Bitcoin, Ethereum, and Solana all rely on elliptic-curve signatures (i.e., each wallet is a pair of private and public keys). The hidden private key is used to create an authentication signature, and the public key (derived from the private key) is used for verification of that signature. Today, it is computationally impossible for a classical computer to reverse engineer the private key from the public key.  

In theory, however, a sufficiently advanced quantum computer could break this assumption.  

If quantum computing achieves this before widespread quantum protections are in place across the crypto industry, actors with access to quantum machines could eventually steal funds from anyone participating in today’s crypto systems. To be clear, a quantum breakthrough would impact many industries beyond crypto—most notably defense, national security, critical infrastructure, and identity systems—which is why NIST and national security agencies have been actively developing post-quantum cryptographic standards and migration plans.

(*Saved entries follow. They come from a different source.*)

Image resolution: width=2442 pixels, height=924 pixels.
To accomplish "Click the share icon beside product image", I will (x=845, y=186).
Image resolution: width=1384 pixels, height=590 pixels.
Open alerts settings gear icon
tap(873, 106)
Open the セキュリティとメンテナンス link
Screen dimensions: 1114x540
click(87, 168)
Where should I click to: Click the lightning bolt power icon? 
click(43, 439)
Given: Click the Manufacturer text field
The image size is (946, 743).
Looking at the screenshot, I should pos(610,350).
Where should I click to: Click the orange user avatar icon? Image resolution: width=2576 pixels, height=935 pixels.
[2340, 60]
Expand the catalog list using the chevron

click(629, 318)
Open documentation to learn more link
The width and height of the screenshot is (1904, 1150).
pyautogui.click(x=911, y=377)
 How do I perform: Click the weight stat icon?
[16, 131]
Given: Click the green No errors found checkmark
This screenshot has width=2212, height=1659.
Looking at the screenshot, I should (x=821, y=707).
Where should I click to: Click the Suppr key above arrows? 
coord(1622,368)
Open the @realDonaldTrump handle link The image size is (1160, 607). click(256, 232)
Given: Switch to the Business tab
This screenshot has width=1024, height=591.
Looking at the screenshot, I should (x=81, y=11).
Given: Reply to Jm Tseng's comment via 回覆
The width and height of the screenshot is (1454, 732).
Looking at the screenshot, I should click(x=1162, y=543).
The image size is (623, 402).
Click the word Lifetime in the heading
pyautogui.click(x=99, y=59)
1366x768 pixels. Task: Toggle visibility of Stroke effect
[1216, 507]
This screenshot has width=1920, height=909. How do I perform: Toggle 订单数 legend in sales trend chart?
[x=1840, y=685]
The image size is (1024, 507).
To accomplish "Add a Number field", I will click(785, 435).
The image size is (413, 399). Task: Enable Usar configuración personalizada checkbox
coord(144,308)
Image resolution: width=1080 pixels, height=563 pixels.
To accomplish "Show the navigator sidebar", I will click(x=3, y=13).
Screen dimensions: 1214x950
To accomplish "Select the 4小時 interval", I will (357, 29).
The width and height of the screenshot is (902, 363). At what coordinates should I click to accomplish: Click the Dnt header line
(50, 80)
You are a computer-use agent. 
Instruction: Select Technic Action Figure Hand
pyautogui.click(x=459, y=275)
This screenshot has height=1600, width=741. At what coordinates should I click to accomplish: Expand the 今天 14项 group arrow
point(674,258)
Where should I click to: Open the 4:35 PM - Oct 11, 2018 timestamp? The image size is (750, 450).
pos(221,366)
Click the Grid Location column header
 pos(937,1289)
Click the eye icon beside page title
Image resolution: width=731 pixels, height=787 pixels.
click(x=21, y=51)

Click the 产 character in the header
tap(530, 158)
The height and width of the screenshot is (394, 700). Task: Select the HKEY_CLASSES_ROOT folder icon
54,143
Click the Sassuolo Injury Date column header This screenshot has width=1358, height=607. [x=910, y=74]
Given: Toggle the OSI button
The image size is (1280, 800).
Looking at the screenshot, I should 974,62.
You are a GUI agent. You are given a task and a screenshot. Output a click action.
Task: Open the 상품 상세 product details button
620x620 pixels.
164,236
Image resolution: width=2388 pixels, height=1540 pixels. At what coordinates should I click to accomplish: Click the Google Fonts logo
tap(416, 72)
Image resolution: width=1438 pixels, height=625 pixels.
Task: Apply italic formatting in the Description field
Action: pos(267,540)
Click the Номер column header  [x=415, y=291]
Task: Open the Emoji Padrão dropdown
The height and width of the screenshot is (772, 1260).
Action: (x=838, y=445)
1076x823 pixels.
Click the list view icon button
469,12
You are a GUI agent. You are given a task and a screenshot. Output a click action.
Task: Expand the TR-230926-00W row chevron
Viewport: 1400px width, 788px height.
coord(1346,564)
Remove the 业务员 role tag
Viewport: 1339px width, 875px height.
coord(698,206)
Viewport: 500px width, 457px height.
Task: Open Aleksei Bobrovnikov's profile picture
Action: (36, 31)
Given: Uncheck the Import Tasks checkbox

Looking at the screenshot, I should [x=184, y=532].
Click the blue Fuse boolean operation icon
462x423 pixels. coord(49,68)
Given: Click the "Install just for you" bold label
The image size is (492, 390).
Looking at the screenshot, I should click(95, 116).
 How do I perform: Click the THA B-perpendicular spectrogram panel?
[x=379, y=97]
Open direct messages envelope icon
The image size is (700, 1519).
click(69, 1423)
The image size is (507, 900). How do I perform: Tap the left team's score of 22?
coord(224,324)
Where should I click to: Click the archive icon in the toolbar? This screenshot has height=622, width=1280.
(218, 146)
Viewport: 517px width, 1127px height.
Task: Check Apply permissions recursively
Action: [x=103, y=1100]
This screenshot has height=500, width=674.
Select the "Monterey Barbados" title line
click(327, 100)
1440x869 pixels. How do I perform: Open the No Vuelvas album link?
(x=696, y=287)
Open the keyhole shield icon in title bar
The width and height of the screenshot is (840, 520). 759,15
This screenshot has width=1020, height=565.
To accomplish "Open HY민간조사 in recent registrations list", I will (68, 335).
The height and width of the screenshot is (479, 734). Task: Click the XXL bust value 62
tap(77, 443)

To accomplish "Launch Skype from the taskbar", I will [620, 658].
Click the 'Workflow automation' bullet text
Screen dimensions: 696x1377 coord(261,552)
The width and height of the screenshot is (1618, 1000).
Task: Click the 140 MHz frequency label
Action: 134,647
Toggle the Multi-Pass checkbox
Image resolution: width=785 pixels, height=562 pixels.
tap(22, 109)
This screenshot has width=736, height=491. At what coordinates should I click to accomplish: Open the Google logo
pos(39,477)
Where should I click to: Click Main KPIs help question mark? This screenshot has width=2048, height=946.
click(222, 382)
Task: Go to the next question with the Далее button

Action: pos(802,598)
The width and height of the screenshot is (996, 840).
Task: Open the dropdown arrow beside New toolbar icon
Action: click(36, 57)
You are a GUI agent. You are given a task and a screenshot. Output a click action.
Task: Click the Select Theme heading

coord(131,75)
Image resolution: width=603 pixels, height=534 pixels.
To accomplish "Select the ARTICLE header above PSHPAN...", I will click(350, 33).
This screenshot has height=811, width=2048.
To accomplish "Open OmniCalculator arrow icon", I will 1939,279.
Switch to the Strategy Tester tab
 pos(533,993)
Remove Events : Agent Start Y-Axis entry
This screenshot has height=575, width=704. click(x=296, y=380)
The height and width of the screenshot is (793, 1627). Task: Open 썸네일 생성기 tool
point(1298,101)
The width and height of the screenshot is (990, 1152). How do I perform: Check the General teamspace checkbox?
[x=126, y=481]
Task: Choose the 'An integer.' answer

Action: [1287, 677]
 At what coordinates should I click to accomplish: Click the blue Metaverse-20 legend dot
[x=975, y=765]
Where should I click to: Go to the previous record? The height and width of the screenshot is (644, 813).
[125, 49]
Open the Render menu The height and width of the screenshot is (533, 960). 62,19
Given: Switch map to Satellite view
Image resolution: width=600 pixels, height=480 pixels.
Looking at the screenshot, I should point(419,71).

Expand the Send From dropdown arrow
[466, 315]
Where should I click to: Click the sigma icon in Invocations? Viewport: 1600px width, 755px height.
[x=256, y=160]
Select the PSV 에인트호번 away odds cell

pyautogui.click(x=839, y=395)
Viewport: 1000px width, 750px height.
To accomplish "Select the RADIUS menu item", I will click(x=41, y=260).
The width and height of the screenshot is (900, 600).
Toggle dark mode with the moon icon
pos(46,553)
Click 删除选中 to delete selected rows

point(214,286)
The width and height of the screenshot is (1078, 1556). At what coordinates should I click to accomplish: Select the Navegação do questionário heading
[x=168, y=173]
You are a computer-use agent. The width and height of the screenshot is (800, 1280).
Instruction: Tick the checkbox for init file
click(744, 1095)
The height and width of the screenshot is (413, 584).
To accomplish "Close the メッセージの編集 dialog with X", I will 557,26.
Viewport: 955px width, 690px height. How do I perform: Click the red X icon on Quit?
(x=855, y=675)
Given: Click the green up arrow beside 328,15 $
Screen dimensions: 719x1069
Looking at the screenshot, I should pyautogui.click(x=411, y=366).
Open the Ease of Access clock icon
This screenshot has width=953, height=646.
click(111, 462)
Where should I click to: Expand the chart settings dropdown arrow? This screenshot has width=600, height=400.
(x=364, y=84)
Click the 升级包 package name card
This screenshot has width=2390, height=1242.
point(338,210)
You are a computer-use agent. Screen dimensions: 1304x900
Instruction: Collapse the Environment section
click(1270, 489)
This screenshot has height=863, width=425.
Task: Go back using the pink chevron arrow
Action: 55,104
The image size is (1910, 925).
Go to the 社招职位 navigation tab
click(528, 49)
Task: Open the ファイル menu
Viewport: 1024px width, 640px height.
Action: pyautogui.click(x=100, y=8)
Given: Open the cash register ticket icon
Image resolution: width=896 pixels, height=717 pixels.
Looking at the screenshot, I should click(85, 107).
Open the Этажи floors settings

Although the widespread public narrative surrounding this topic stresses urgency and fear, the threat is not imminent. Actual Q-day—the moment when quantum computers can break today’s public-key cryptography—remains decades away, not years.

Breaking elliptic-curve cryptography (ECC) requires thousands of logical qubits, which would require millions of physical qubits with error correction. Today’s largest machines are roughly 6,100 physical qubits, meaning the industry is still multiple technological leaps away (approximately 150x scaling).

Of course, planning for migration must begin before the threat properly materializes, and in that regard, Solana is ahead of the curve with a temporary mitigation in place: the Winternitz Vault. This is a smart contract that uses hash-based and quantum-resistant signatures. With it, users generate a post-quantum, offchain keypair, and then deposit SOL into the vault for long-term quantum-safe storage.

Developers can already build quantum-resistant applications using Winternitz signatures and Blueshift is turning this into a consumer-facing product that is expected soon.

This protects long-term holders in the case that quantum development unexpectedly accelerates and Q-day arrives earlier than expected. While users protect their funds in that scenario, long-term solutions can be worked on and implemented.

It is, however, important to note that the Winternitz signature scheme explicitly requires a new address after each transaction, which is a major UX and security constraint—the reason it is considered a temporary solution to the quantum issue at hand.

Path To A Fully Post-Quantum Solana

A complete Solana migration to post-quantum blockchain would involve:

• Adding new signature types such as hash-based or lattice-based.

• Allowing account-level key rotation.

• Preserving address formats where possible.

• (Might be needed) Coordinating a protocol-level hard fork similar to validator upgrades today.

• If the address format is not preserved, then users need to manually transfer their assets to a new quantum-resistant address format.

Compared to Bitcoin and Ethereum, Solana has superior speed and throughput, enabling a post-quantum migration to happen in hours or days instead of months.

Solana’s ecosystem has repeatedly aligned around complex upgrades, and initiatives such as Alpenglow and Firedancer show a cultural bias toward rapid iteration. This proven ability to reach consensus and implement changes makes Solana one of the most capable L1s to lead a post-quantum migration once standards stabilize.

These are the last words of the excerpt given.